Private sector companies that do classified business with these agencies are also included, especially the so-called Defense Industrial Base (DIB), a network of contractors that collectively pulls down $400 billion a year for supplying military goods and services. That one’s a tough nut to crack, as these companies tend to be understandably paranoid about information sharing.

DARPA has a few other tricks up its collective sleeve, too. Among programs under way: Clean-slate Design of Resilient, Adaptive, Secure Hosts (CRASH) intends to design new systems that are resistant to cyber attacks, and can learn and adapt to them over time. Cyber Insider Threat (CINDER) will attempt to sleuth out spy- and malware already hidden inside networks. And Cyber Genome will be able to discover, identify, and analyze malicious code and help identify the perpetrator.

Complicating matters are two new technologies. One is the explosion of smartphones, tablets, and other mobile devices, which means that attackers have that many more avenues of attack. Widespread adoption of these tools has happened so fast that security issues are only just being recognized. In the apologetic words of Rear Admiral Mike Brown, a senior DHS cyber security official, “[W]e’re semi-late to the game” in protecting mobile applications.
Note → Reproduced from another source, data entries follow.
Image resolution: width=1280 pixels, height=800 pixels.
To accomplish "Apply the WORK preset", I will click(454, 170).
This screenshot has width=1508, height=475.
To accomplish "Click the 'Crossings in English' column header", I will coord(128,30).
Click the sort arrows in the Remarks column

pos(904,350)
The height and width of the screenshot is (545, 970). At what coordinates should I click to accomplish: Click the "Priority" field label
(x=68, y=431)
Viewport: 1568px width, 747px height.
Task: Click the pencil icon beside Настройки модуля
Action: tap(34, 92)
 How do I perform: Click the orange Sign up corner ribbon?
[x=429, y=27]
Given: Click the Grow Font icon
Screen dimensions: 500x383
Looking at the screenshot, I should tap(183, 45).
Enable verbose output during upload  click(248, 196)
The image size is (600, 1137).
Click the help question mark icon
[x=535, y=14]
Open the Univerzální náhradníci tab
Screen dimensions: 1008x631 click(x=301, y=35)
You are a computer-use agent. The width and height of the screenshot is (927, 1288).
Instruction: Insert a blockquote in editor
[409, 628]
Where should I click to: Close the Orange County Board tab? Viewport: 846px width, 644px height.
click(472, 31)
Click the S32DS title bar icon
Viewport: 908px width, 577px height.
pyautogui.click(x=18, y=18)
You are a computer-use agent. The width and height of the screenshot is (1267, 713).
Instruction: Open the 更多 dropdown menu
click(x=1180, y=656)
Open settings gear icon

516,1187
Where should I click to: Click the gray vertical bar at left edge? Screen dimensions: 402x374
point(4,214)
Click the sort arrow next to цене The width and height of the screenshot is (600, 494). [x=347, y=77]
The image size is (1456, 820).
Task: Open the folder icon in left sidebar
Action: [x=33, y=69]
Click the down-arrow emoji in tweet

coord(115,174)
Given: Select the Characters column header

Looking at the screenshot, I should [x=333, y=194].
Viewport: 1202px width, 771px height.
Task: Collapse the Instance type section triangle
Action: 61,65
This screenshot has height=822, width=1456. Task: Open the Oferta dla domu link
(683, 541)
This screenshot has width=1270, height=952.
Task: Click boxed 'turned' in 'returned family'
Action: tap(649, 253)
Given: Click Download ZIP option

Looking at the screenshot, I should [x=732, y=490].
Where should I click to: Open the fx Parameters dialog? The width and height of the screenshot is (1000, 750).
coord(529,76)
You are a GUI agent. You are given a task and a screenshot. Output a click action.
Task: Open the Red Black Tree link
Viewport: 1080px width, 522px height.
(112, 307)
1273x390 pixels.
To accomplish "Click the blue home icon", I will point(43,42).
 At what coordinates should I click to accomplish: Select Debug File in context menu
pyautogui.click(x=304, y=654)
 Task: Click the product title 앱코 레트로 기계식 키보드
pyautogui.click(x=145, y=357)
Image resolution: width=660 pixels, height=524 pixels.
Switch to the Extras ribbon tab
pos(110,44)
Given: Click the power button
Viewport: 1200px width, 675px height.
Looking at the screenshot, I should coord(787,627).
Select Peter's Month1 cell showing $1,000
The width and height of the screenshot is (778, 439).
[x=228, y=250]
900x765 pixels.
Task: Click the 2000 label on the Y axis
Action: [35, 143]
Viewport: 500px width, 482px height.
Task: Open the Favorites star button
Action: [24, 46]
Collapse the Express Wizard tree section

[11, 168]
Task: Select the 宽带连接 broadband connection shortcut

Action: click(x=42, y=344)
The other new tech is the aforementioned shift to “cloud computing,” whereby offsite providers offer network and storage resources that can be accessed remotely from a variety of computing platforms. It’s convenient but a security nightmare. “We’re trying to get to the place where warfighters or any of us can get to our information from anywhere on the planet, with any device,” a defense spokesperson told Reuters. But that kind of easy access is easily exploited. The data are vulnerable.

A recent study by CA Technologies and the Ponemon Institute that surveyed 103 U.S. and 24 European cloud computing providers found that a majority did not view security of their services as a competitive advantage. They believed that security was their customers’ responsibility, not theirs. And most did not have dedicated security personnel on staff.

How safe are we? A U.S. defense official told Reuters he would give the Pentagon just a C+ grade overall for its cyber defenses. But, “[W]e’re getting better.” And that, remember, is the top of the line. It’s unlikely that our non-military infrastructure protection, for example, would grade out any better than an F. But, hopefully, that too is getting better.

As concern over cybersecurity grows, and the cat and mouse game between hackers and targets continues, we can expect a couple of things. First, there will be ever more complex and exotic defense systems devised. That means an inevitable conflict with privacy rights, as well as a further bolstering of the all-powerful, monolithic state.

And second, there will be a proliferation of companies that cater to the demand for greater safety emanating from both government and the private sector, especially at the points where the two cross. Those who arrive firstest with the mostest will be very, very well rewarded.